Leaving the Atocha Station, by Ben Lerner. Wonderful book. Absorbing. It was a delight, following the protagonist through the trials of his year in Spain as a poetry fellow. Spending a year in Spain as a poetry fellow may not sound trying, except that said protagonist suffers from severe anxiety, and probably some other legitimate (perhaps also “common”) mental health issues as well — despite his clear intellect and apparent talent. Also, it’s fundamentally trying, living in another country (any country) where you don’t speak the language. Although I like that Lerner, via his intensely aware (in some ways) and intelligent protagonist, probes through the entirety of the language barrier situation from an internal perspective. It felt right, to go searching for that link and seeing the Paul Auster quote (see last week’s WILTW for my feelings about Auster), front and center. I can see the overlap in sensibilities (and I can probably feel it as well). Thanks to pal E.L. Kensky for sharing.

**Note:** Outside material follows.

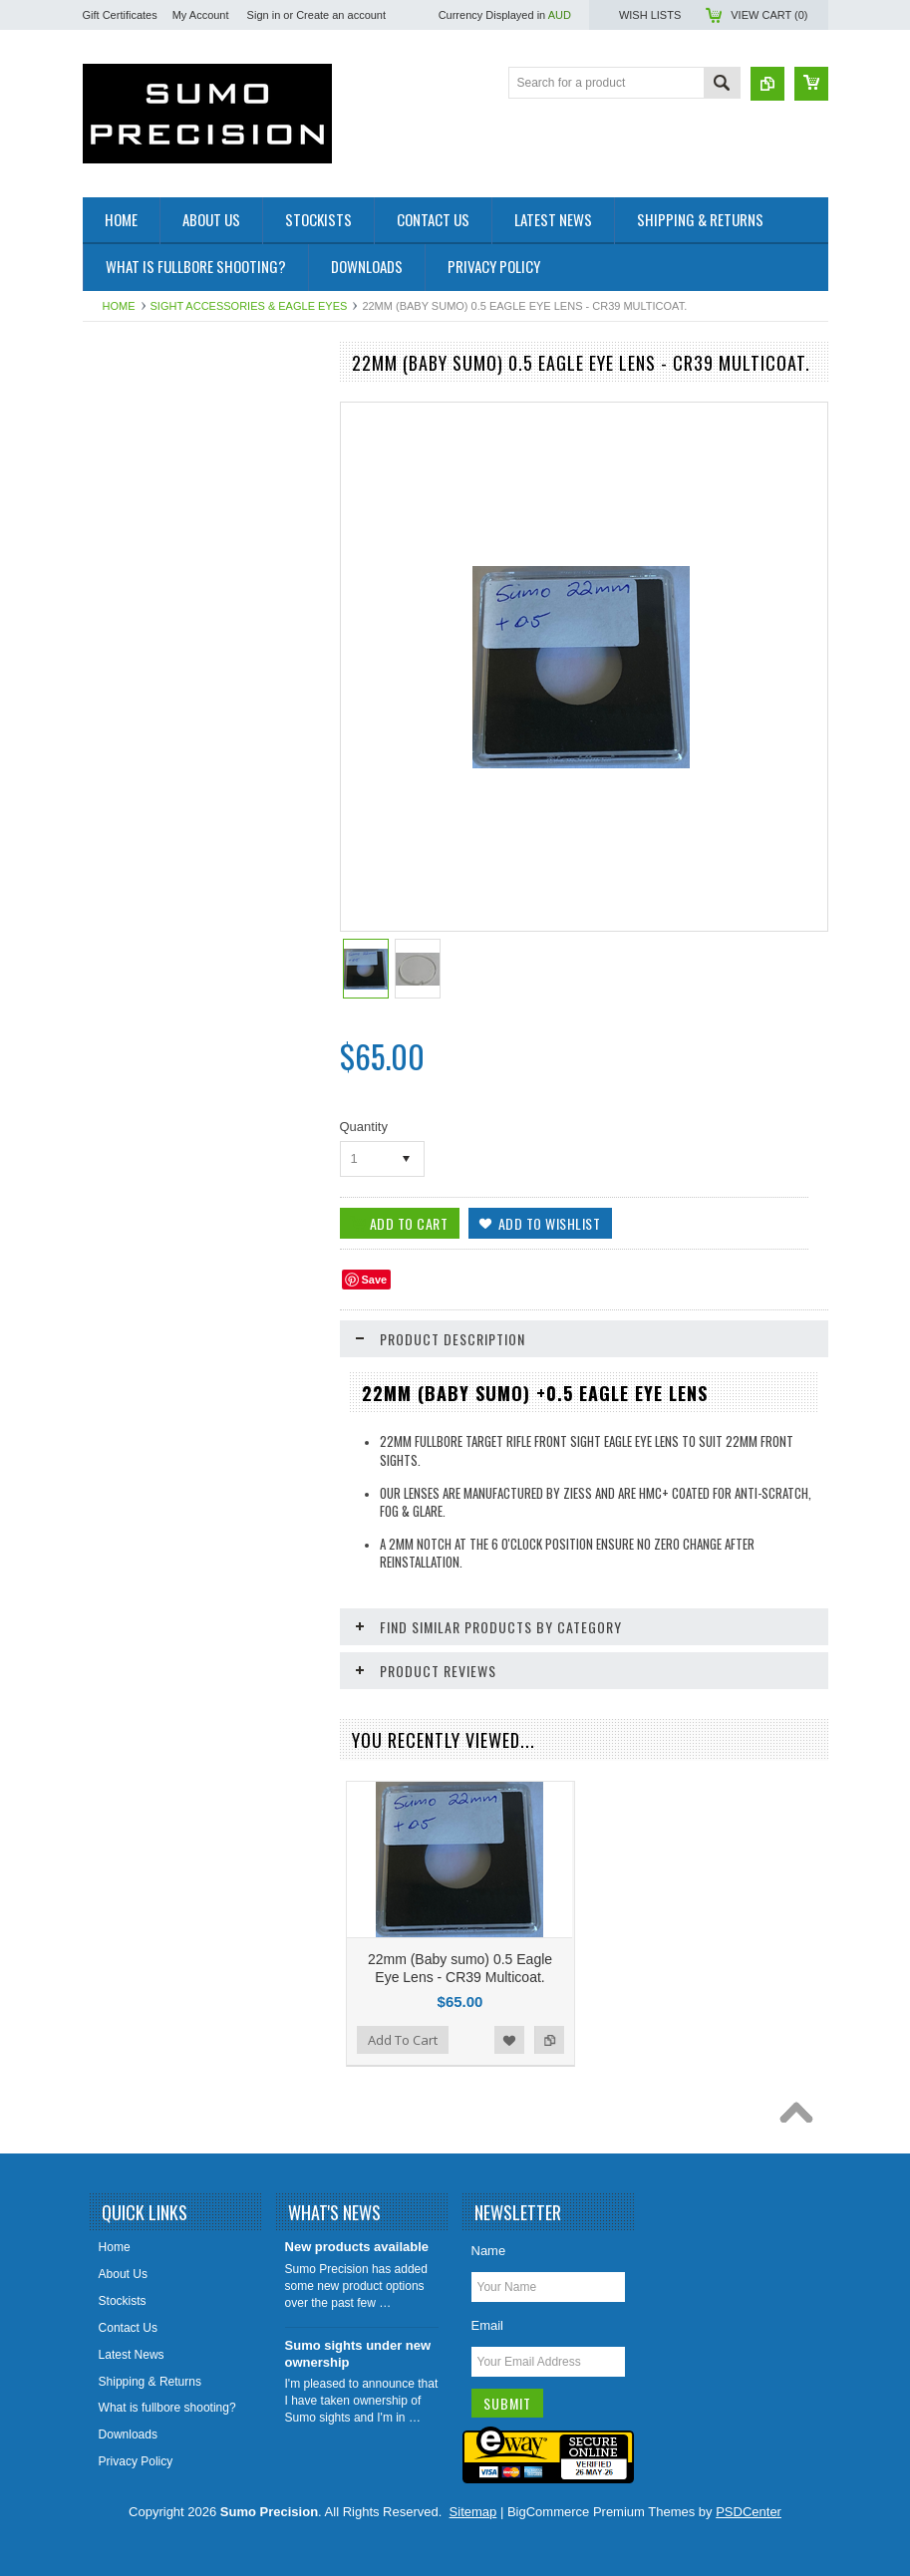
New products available (357, 2246)
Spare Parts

I also liked spending time with Sophia The Great this week, after several weeks away from the script while I let the notes from our reading sink in, and worked on some business-related development items. I have never felt so much affection for one of my characters, one of my stories. When I think about making the film, I feel an excitement unlike any I’ve felt before. Don’t get me wrong, I always feel excited about my projects — and I’m just as excited to finish Multiverse as I am to get truly started on Sophia. But there’s something about the latter that feels a touch different. This could have to do more with a change in me than anything else, a comfort with finally feeling ready to take on such a big undertaking, and with confidence. I think, though, it has to do with the place Sophia has taken me. I believe, to be truly genuine, that a film must represent not only a story told from the point of view of the filmmaker, but a story pulled out of the filmmaker (or the writer, and then the director, if they are two people). Writing Sophia was a journey for me, as all my stories have been journeys — but this one seems to have landed me in a more solid, discernible place than the other features I’ve written. A place where I want to be. Multiverse compares, but it’s a short little devil. It’s more about unwinding a moment. Sophia, I think (hope), is about rising to the moment.
Thanks, as always, for reading. May your week find you, at some point or another, for even a moment — exactly where you want to be.